Dr. Glen Gabbard, a clinical professor of psychiatry at Baylor College of Medicine, has dedicated much of his career to treating physicians. He explained why his physician patients struggle to admit that they need care: “You’re supposed to know everything in a life-threatening crisis. There isn’t room for self-doubt,” he said.
Dr. Gabbard noted that one way doctors reach out for help is through a “curbside consult.” A friend can stop you in the hospital cafeteria and ask for a quick prescription for Prozac. Not only are doctors terrible patients, but we are often crunched for time and can give fellow physicians awful care, too. According to Dr. Gabbard, these consults can be rushed, and some psychiatrists are too quick to rely on their colleagues’ medical knowledge.
This all has helped create an underground market of sorts for physician mental health care. An often unspoken rule: If you must seek mental health care, do it quietly. Find a therapist outside your city who documents only the bare minimum in your chart, pay with cash only, don’t let it be billed to your insurance company. Make sure there’s no paper trail.
As we enter the third year of the pandemic and creep toward one million dead Americans, it’s time for American health care to recognize the toll on its doctors and what it owes. The past two years have been characterized by violent attacks against doctors, accompanied by even longer hours, sicker patients, limited hazard pay and family sacrifices. A survey conducted in the second half of 2020 found that around one-fifth of doctors were considering leaving their practice within two years. Perhaps the saddest part is that the doctors we are often losing are the very ones we need: the gentle ones who you want holding your mother’s hand, the thoughtful, meticulous ones who call you on their day off.
The quickest and easiest remedy to this problem is to eliminate the questions about physician mental health from state licensing applications and hospital credentialing forms. This would require a fundamental shift in paradigm for the medical community. Other solutions include more physician time off, comprehensive parental leave policies and adequate hazard pay.
A former colleague has told me it is ill advised for me to even write this essay. I can feel my palms sweating as I type. But I’d rather be the doctor who confesses all instead of the one who buries the memories of dead children in bottles of bourbon or syringes of fentanyl. This essay is not brave; it is foolish but necessary. It is time we collectively agree that physicians are worthy of the same compassion we give our patients.

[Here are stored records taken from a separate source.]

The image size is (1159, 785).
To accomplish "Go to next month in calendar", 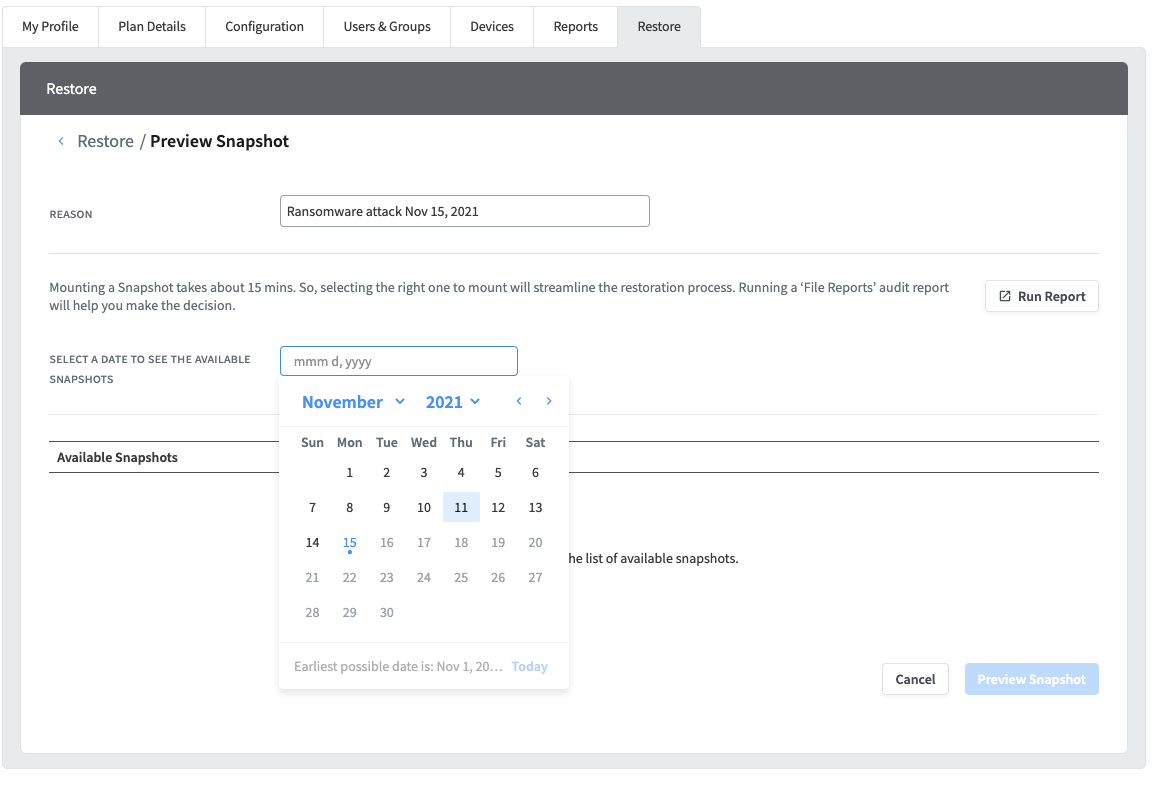I will 549,402.
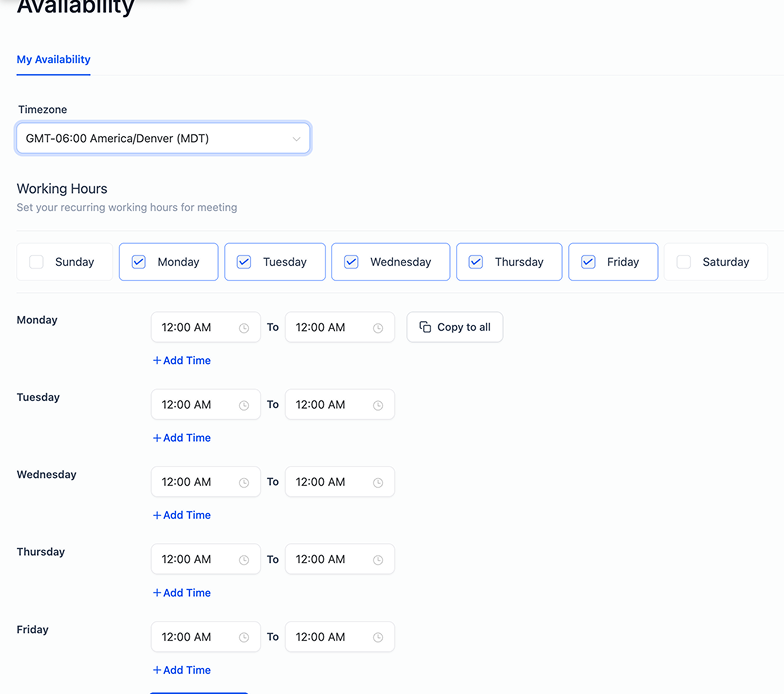The image size is (784, 694).
Task: Click the clock icon in Thursday start time
Action: point(244,560)
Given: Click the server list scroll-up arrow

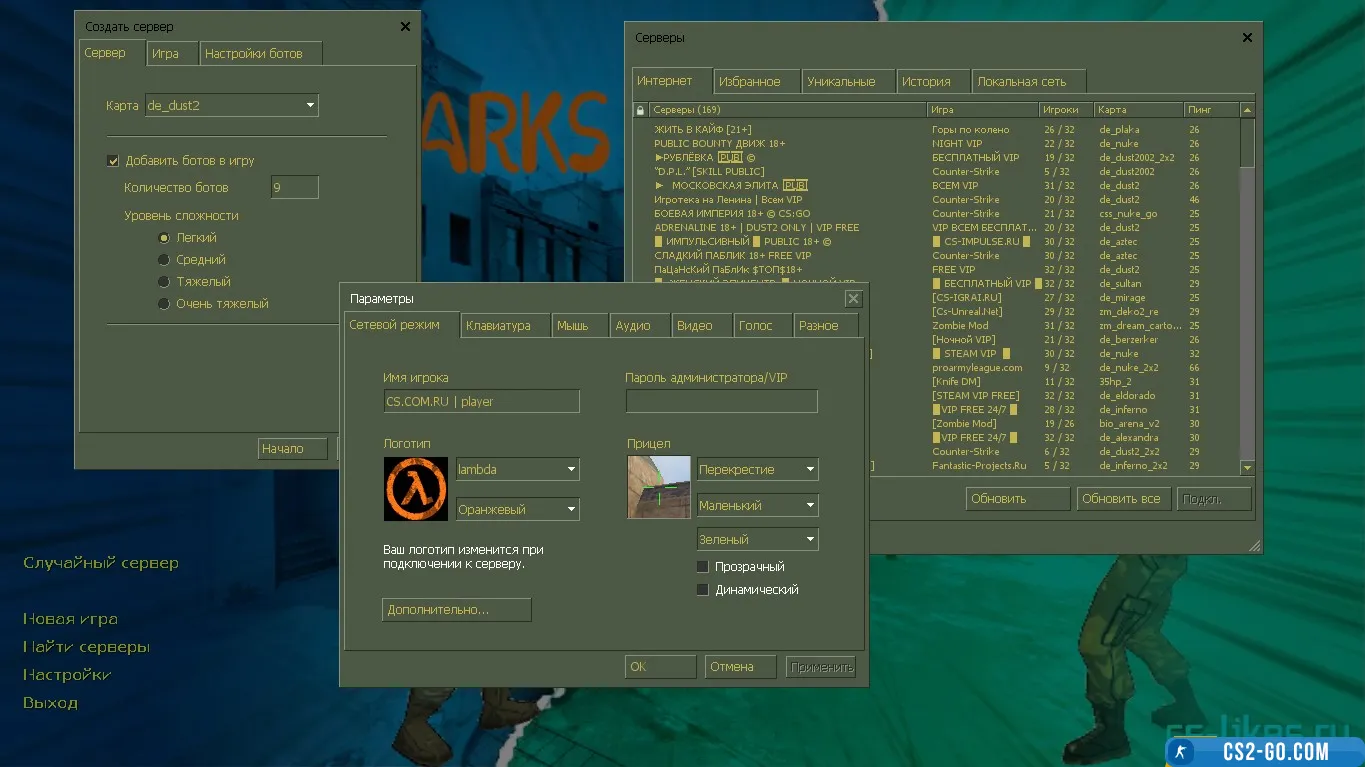Looking at the screenshot, I should point(1247,110).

We, as doctors, bear witness to humanity’s ugliest and most glorious moments, so it is only natural that we are deeply moved and sometimes disturbed by it all. Acknowledging this vulnerability isn’t weakness. It makes me a better doctor. It is what allows me to hold a patient’s hand under the fluorescent lighting of a sterile hospital in the middle of the night or stroke the congealed blood out of an infant’s lock of hair.